When three-year-old Billy was scheduled for a tonsillectomy operation the parents were very apprehensive about the course of action. Questions were asked regarding outpatient procedure. I was asked if one or both parents could go into the surgery with him. How safe would the anesthesia be?
I assured them that it is perfectly normal to be concerned and anxious when their child is scheduled for surgery. Issues of safety and the risk of anesthesia are the usual questions a pediatrician hears from such parents. One should always discuss specifics with your child’s pediatrician. A child’s particular surgery and his overall health are taken into consideration when discussing the safety of a particular surgical procedure. Additionally, the experience of the pediatric surgeon and the child’s pediatric anesthesiologist are other important considerations.

(Stored data entries)

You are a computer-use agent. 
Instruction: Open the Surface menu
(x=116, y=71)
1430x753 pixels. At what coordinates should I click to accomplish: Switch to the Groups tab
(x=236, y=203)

Problem statement
Transcribe part of the text about Billy's tonsillectomy, beginning at the words "When three-year-old Billy" and stopping after the words "the anesthesia be?". This data was drawn from a different source than the text about Billy's tonsillectomy.

Solution below
When three-year-old Billy was scheduled for a tonsillectomy operation the parents were very apprehensive about the course of action. Questions were asked regarding outpatient procedure. I was asked if one or both parents could go into the surgery with him. How safe would the anesthesia be?